━━━ DATA RECORDS

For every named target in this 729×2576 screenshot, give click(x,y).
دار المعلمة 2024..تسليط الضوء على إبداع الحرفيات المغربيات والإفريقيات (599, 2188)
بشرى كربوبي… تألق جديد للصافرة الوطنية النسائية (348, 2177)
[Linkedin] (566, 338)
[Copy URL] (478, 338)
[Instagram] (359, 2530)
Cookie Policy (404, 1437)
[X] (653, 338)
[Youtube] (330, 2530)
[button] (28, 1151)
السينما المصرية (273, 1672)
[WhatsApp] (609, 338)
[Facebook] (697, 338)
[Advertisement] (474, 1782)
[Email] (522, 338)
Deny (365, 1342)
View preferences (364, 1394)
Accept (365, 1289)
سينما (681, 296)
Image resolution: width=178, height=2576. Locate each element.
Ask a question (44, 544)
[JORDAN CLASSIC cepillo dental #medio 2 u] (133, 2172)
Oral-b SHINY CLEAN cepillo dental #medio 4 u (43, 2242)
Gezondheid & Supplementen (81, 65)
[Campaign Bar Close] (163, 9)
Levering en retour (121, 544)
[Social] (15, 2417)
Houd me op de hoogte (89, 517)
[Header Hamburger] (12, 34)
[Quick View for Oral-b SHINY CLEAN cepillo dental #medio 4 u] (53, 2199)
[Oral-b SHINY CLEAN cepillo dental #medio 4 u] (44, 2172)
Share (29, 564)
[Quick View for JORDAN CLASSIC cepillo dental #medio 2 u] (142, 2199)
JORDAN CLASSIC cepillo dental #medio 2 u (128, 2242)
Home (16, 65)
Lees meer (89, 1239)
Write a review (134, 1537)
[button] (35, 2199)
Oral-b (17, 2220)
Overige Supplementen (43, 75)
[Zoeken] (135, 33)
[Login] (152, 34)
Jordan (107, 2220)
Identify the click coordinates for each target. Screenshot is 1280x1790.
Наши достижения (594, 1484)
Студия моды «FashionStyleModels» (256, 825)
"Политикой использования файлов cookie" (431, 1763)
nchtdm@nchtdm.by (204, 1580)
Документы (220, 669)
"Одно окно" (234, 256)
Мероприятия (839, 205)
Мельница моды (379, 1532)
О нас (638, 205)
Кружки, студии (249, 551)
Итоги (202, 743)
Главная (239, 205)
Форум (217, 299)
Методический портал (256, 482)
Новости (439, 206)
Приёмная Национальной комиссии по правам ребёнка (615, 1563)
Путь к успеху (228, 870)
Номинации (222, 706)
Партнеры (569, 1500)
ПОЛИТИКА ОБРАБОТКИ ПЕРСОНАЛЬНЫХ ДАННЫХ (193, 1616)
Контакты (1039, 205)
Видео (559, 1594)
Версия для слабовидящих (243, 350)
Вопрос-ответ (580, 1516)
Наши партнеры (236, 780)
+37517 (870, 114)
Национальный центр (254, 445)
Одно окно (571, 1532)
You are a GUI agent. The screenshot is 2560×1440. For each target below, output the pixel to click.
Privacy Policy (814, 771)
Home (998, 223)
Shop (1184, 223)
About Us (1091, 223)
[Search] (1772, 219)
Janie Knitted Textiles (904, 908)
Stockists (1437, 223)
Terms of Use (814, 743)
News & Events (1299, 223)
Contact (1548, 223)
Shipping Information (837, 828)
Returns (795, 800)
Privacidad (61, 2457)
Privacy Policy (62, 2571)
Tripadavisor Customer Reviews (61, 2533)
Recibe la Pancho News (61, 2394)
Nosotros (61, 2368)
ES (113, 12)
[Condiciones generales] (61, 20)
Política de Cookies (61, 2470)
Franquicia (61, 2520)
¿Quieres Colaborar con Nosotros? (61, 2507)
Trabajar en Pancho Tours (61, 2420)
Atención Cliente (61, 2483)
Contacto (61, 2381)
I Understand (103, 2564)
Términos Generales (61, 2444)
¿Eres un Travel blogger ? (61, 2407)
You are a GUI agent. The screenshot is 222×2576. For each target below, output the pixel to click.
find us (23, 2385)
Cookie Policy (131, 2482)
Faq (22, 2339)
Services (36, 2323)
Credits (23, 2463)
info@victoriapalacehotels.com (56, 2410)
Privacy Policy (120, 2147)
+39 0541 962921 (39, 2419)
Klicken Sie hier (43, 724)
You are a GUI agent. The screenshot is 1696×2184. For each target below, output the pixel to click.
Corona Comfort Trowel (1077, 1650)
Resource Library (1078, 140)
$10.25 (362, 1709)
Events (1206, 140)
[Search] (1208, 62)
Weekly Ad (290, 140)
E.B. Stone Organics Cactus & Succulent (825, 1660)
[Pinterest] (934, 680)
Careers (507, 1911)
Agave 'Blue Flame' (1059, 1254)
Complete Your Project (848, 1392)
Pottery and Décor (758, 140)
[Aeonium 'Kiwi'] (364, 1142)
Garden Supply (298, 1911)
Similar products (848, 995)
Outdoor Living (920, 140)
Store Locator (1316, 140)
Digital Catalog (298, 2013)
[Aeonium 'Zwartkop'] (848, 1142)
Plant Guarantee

━━━━━━

The line with "[Copy URL] (478, 338)" is the last to include; transcribe exactly every line from the top of the material above down to it.

● **EXERCISE RESPONSE**:
For every named target in this 729×2576 screenshot, give click(x,y).
دار المعلمة 2024..تسليط الضوء على إبداع الحرفيات المغربيات والإفريقيات (599, 2188)
بشرى كربوبي… تألق جديد للصافرة الوطنية النسائية (348, 2177)
[Linkedin] (566, 338)
[Copy URL] (478, 338)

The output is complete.